Yodo1 discusses whether it's worth investing resources to build a community.
External vs in-game communities: Which is right for your studio?

In a nutshell:

● The benefits of external communities
● Alongside the benefits of embedded communities
● And how they can complement each other

As embedded communities gain popularity among game developers, you might be wondering: should I actually invest resources toward building a community?

In this article, we are going to explore the benefits of both external and embedded gaming communities, identify the advantages of each, and look at how they can complement each other.

The Case for External Communities

Aside from being free and easy to set up, external gaming communities bring a number of key benefits to your game.

Minimal learning curve

As of June 2020, Discord had 100 million monthly active users, Facebook 2.7 billion, Twitter 330 million, and Reddit had 330 million.

The odds are high that your gamers have accounts on one or more of these external platforms: they already know what to do, what to expect, and how to behave there. With a minimal learning curve, it’s that much easier for players to join in the fun of your community.

Engaging players outside of the game

You want your game to be on your players' minds even when they’re not playing. If they follow your game on Facebook or Reddit, for example, they’ll be reminded of the fun, catch a glimpse of new features or activities, and be inspired to play and engage more.

Not to be overlooked: keeping people interested in your game through social media contributes to retention.

Having an external platform is also helpful when bugs appear inside the game. And let’s face it, despite our best efforts, we all know it happens.

Should your game fail to launch, you want to be able to communicate with your players and assure them you are aware of and working on the issue. Via external platforms, you can let them know when the game app should be up and running again.

Bringing organic growth

Your game’s community presence on large social media platforms serves as more than a reminder to existing players: it’s also prime real estate for attracting new users.

By taking advantage of these platforms’ larger user base, you are not just reminding people of your existence; you can generate content there and potentially attract new users.

While channels such as Facebook have tweaked their logarithm so that organic reach is not as easy to attain, it is still possible. A great example of this is the latest sensation, Fall Guys. In an interview with Oliver Hindle you can see how the man behind Fall Guys’ social media accounts works his magic.

With a plethora of social media accounts out there, it is not easy to guarantee the kind of success games like Fall Guys and Fortnite have enjoyed, but it is certainly possible and well worth aiming for.

The Case for Embedded Communities

In-game or embedded communities take more to set up and generally are not free. However, their unique benefits can make them more than worth the investment.

Reaching every player

As we covered in the art of engagement, the biggest advantage of embedded gaming communities is that your players are already there and you can reach them where they’re at. This creates the potential for a massive resource that can benefit you and your gamers.

It’s no surprise that the churn rate from bringing players from your game to external online communities is high: if they like the game, they have to leave it and go to another platform to follow your page and check out your content.

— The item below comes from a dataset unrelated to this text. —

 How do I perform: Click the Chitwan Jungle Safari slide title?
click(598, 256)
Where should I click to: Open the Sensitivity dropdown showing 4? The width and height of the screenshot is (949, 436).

This is generally something only the most committed gamers do.

In a talk on the power of integrated community, Tara Brannigan of Behaviour Interactive says you’ll be lucky to convert even 5% of your users into Facebook followers—and only about 1% will engage in your online forum.

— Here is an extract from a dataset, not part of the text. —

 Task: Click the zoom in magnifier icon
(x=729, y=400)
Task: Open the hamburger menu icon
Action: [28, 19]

Having an embedded gaming community means more people will enter and engage with it, as they can flow organically from playing to participating.

Embedded communities such as KTplay consistently have 20 to 30 per cent of a game’s daily active users engaging in the community, a great return on a relatively easy—and worthwhile—investment.

Proactive engagement

Social media is a useful tool, but what you really want is for your most committed players to join your in-app community—and those who do so in the early stages will often turn out to be your most committed fans.

An embedded community puts you right where you want to be, giving you the opportunity to engage everyone. You can share and promote content your audience will be interested in, better learn what encourages them to engage, and keep them constantly involved in your community—and it all happens inside the app.

Here’s an example: for Rodeo Stampede’s 4th anniversary, Yodo1 organised an in-game event that tasked players with designing characters and costumes. Then the gamers all voted on their favourite design and the lucky winner had their creation implemented in the game.

This event tripled the number of community numbers, getting 30 per cent of the game’s daily active members inside and participating. And no wonder! The Rodeo Stampede team found a way to spark community creativity, and generate a lot of buzz in the process.

With in-game events like this, you have the power to proactively engage your core audience—existing gamers—and get their interest in a deeper way, creating even more loyal gamers.

Relating community activity to game performance metrics

The biggest bane with external communities is the inability to relate community behaviour to in-game results.

With an embedded community, you can tie all of your community data to game performance metrics. The insights provided by platforms such as KTplay help you quantify player feedback and sentiment so you can push for the right updates and changes.

The power duo of feedback and data will not only make your voice as a community manager carry more weight, but it will help the whole team better strategize the monetization model, increase retention rates, and improve the overall user experience.

Check out this summary of a webinar GCM hosted with Tara Brannigan and Nicolas Nottin where we discuss how to implement data analytics in a community.

An in-game community benefits your external ones

Even if you have a community inside your game, who says you need to keep it there? It may seem counterintuitive, but by encouraging and promoting external communities on your internal ones—using tools such as KTPlay—you can encourage even more players to join your community or share posts cross-platforms to gain new organic users and increase brand recognition.

Returning to Rodeo Stampede for an example, Yodo1 utilized the embedded community to encourage users to create quality in-game content and post it on Douyin—China’s Tik Tok.

The results? For the very low cost of two Nintendo Switches and some in-game currency, they managed to get over 120 million video views of the user-generated content. By the end of the event, they had a 97 percent increase in organic users.